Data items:
------------

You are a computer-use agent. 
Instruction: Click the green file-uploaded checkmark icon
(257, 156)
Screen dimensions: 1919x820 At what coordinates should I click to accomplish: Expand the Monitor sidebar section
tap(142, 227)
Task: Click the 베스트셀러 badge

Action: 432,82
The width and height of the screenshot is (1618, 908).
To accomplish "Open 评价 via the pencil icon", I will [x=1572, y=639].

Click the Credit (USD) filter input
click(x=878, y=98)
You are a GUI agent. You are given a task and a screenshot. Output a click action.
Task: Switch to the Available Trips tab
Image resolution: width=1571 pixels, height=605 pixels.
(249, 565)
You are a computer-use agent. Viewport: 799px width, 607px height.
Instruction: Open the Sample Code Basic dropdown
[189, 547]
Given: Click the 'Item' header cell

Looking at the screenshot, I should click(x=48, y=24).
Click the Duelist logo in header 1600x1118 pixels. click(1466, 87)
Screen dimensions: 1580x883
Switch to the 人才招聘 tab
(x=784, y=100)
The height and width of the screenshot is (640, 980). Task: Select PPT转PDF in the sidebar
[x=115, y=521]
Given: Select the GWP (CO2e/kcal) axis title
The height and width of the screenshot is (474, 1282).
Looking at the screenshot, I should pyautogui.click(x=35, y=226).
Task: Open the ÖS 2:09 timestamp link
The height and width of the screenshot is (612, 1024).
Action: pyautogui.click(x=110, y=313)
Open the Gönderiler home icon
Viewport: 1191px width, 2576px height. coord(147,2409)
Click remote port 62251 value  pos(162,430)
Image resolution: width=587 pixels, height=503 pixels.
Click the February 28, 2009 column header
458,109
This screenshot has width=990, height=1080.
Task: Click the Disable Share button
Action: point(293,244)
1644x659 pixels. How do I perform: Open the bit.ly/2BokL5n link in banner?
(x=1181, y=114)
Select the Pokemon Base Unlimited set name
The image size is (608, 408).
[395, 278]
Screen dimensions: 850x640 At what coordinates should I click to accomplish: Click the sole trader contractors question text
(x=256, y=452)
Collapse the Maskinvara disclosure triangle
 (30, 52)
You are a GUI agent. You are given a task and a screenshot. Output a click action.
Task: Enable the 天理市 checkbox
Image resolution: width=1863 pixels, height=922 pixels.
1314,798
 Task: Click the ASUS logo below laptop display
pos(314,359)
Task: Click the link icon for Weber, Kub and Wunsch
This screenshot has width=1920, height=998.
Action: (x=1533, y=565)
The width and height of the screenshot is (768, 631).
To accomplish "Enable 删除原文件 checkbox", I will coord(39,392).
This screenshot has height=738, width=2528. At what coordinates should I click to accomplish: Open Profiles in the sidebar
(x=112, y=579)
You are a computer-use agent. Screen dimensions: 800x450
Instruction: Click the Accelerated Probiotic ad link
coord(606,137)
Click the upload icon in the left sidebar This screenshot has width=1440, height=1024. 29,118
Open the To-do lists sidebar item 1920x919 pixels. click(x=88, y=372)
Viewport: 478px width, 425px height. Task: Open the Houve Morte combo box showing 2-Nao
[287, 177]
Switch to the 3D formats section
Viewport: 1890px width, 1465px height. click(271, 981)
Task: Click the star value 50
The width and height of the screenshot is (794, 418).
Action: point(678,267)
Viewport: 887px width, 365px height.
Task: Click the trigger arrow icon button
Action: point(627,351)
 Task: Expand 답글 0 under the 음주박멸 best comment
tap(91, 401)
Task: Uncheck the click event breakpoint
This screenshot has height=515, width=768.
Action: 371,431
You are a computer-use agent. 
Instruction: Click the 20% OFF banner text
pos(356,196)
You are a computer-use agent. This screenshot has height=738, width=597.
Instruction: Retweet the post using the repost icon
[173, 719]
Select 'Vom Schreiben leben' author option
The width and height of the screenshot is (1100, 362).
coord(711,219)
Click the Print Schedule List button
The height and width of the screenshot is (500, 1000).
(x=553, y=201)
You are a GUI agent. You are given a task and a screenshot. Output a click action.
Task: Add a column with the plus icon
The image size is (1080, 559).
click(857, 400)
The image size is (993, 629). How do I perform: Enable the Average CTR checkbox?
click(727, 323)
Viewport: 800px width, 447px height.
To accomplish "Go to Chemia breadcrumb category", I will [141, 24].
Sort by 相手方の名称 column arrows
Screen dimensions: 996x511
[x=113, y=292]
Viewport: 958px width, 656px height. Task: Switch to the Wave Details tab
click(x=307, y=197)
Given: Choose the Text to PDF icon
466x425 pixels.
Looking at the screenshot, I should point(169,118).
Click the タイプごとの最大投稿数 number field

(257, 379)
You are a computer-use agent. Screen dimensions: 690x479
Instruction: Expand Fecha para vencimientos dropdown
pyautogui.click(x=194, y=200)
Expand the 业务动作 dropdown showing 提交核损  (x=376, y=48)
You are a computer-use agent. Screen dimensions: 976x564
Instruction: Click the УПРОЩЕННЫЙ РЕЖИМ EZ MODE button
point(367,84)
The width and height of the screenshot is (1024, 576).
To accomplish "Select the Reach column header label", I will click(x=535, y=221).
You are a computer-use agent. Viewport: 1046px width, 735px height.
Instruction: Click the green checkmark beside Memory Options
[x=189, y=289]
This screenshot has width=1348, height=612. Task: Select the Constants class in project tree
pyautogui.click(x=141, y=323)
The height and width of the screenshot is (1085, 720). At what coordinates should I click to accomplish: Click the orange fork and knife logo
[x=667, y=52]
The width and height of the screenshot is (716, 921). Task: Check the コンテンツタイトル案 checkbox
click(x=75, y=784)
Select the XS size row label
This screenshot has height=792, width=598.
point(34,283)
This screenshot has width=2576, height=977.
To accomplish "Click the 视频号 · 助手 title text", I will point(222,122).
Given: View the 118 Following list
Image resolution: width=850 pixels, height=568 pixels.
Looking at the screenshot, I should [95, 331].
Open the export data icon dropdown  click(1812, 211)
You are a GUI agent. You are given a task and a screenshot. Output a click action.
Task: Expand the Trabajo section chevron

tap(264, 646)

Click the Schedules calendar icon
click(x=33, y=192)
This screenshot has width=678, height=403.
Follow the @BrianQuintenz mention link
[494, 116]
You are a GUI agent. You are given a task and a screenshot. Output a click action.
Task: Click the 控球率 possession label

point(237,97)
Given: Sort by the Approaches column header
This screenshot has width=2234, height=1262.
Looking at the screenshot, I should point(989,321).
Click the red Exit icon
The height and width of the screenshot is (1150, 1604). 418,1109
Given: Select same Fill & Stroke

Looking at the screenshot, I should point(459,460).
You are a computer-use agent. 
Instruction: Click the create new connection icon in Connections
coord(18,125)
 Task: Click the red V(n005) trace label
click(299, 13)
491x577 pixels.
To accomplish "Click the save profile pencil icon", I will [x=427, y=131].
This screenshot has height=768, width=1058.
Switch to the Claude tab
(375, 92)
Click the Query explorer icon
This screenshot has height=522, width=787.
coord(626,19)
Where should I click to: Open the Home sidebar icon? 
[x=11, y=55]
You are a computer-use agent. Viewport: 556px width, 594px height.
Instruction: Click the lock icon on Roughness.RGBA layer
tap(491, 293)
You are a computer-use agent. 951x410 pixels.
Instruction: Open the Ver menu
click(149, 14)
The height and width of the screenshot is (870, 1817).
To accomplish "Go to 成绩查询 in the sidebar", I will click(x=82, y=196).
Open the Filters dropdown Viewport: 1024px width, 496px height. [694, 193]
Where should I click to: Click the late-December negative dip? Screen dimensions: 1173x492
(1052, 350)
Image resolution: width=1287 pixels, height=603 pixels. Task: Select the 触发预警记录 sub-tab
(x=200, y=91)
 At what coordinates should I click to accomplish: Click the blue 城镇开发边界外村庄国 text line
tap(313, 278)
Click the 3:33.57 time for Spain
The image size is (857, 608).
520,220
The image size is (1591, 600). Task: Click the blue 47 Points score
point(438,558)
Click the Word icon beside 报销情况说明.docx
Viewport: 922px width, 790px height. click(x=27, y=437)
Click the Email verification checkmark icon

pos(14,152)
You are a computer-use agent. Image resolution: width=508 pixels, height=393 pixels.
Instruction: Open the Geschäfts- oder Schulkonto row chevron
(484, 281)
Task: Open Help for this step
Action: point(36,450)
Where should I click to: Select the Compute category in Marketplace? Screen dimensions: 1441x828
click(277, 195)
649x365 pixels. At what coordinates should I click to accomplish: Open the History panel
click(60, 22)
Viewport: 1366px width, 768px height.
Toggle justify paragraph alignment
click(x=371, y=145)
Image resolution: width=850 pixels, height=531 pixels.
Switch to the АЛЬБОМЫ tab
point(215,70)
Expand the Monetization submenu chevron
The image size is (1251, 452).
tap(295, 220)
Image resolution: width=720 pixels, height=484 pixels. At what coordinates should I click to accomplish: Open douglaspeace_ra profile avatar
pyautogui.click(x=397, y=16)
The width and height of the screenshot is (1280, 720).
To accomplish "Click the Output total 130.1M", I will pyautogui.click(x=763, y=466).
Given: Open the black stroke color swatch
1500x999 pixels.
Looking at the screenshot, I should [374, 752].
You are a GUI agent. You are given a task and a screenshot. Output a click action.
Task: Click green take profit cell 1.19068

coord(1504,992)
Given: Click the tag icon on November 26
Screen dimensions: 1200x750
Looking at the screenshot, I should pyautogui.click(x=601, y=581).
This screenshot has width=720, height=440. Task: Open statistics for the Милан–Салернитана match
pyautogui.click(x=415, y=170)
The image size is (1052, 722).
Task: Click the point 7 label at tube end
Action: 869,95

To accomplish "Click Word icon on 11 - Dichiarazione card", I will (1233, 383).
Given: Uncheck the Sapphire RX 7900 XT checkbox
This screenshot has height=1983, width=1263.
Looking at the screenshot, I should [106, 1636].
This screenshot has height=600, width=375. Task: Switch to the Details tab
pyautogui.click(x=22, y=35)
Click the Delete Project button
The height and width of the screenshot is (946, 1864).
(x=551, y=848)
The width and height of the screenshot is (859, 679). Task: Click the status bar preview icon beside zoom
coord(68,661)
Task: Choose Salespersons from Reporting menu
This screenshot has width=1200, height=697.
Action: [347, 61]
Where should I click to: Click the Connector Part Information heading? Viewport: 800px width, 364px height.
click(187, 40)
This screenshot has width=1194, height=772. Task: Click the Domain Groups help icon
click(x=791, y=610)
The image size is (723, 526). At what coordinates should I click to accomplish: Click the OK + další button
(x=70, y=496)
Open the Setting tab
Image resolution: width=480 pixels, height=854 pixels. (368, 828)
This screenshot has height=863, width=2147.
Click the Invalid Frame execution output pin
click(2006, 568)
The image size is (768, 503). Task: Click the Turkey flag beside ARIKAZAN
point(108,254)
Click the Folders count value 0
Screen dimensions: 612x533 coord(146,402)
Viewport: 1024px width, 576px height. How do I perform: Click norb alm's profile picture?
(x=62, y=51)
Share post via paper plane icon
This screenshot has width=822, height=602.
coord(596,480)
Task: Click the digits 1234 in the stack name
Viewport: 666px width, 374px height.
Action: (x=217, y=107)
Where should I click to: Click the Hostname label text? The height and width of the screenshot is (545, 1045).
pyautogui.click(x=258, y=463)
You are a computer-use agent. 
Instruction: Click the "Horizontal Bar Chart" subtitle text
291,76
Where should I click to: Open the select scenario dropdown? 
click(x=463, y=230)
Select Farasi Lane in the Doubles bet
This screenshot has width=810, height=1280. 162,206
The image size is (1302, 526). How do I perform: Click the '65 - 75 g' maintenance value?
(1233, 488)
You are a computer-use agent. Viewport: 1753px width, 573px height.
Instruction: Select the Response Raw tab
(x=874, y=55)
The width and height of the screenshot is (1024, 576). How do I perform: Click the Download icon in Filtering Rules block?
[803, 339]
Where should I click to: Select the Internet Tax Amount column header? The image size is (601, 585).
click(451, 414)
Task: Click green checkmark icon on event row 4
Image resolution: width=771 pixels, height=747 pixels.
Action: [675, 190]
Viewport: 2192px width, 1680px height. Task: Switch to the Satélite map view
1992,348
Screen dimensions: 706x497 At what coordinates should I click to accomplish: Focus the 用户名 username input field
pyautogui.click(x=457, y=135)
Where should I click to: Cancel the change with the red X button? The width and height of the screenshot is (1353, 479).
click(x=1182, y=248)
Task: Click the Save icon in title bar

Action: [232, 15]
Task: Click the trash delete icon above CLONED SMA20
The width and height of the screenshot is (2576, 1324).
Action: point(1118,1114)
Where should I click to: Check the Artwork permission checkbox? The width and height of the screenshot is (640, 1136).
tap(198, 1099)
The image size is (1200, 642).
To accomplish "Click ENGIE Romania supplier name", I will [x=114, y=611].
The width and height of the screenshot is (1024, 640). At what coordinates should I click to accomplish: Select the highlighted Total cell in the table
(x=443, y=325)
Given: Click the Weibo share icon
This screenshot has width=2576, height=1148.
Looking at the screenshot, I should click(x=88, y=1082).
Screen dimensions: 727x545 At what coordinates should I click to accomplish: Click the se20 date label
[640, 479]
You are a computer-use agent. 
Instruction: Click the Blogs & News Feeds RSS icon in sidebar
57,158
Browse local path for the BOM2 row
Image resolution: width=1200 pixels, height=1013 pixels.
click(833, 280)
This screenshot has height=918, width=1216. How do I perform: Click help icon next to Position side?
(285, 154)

------------

Try it: Some lines above hold the word "Choose". Copy all of them.

Exercise solution:
Given: Choose the Text to PDF icon
Task: Choose Salespersons from Reporting menu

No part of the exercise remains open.